But unless you’re a gynandromorph, no one is suggesting gender is fluid. What people are suggesting, in law and legislation, is that discrimination because of “sex” encompasses discrimination because of gender stereotyping. When Price Waterhouse famously refused to promote a qualified but masculine woman back in the 1980s, the High Court ruled that forcing a woman into a stereotypically feminine role was sex discrimination in one of its many disguises. Likewise, bias against a gay man or a gay woman is yet another aspect of this same kind of sex discrimination (our lawyers and lawmakers argue) because gay men and lesbians don’t fit stereotypical gender roles.
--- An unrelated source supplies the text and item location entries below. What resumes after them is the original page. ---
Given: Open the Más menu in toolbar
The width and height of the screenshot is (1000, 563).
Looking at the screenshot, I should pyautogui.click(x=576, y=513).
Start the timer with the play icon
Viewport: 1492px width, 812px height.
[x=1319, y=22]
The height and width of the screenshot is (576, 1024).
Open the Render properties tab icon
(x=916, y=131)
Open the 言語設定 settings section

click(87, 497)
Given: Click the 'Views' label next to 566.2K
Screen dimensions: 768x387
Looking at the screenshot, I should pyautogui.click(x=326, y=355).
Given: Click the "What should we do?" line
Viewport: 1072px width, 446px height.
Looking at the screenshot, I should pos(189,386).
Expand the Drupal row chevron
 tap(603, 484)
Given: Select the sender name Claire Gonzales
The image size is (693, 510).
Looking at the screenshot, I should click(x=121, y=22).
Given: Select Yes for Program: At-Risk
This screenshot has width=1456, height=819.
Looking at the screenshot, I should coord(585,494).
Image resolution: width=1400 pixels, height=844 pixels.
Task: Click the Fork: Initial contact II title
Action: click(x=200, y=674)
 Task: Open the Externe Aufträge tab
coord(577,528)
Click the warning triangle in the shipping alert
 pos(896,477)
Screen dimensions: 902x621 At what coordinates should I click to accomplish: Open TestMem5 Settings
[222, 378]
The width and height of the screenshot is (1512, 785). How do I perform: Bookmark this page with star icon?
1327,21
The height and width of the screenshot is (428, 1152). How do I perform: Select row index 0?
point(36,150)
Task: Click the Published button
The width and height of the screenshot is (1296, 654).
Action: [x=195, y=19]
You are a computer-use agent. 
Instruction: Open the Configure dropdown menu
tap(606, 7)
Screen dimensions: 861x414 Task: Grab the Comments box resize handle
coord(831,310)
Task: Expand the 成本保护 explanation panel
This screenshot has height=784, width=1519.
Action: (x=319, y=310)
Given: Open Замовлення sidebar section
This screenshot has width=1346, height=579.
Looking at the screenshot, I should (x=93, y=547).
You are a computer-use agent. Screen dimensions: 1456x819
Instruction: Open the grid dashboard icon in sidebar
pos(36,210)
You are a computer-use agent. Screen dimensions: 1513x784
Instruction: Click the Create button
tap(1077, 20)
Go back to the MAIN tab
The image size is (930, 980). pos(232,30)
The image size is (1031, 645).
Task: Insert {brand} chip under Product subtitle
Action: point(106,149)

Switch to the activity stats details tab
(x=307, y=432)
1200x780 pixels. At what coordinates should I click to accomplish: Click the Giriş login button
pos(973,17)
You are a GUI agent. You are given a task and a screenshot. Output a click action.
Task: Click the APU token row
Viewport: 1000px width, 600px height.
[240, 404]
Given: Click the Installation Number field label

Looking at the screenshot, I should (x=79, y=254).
Ditto transgender people.
This expansive definition of “sex” in law already encompasses sexual harassment on the job and in education under Title VII and Title IX. We are simply trying to use the logic of existing jurisprudence to advance our gay and trans civil rights here, and a David Brooks-esque polemic on the intrinsic link between gender and sexual orientation is, in this context, a non-sequitur.
You’re Bad
I’ve reached the end of my column without saying a word about all of those gay priests, let alone the priests who have children stashed away. Come on, Fathers! I know the vast majority of you are fine, celibate men of God, but. Hmm. Actually, I’m not sure I know that. I’m sure most of you try your best.
Without conflating gay priests with pedophile priests, it was hard not to notice the connection between said pedophile priests and reports of abuse by Southern Baptist ministers, who were accused of hundreds of assaults by two Texas newspapers last week. There’s something about the holier-than-thou postures of some of these deviant church leaders that makes you question the very nature of strict religious orders, Catholic, Protestant and others of this ilk.
It’s not healthy to impose a rigid ideology on your fellow human beings. We are a complicated and nuanced species, seeking mystery, not dogmatism. Insist on joyless rules and regulations at your own peril, gentlemen.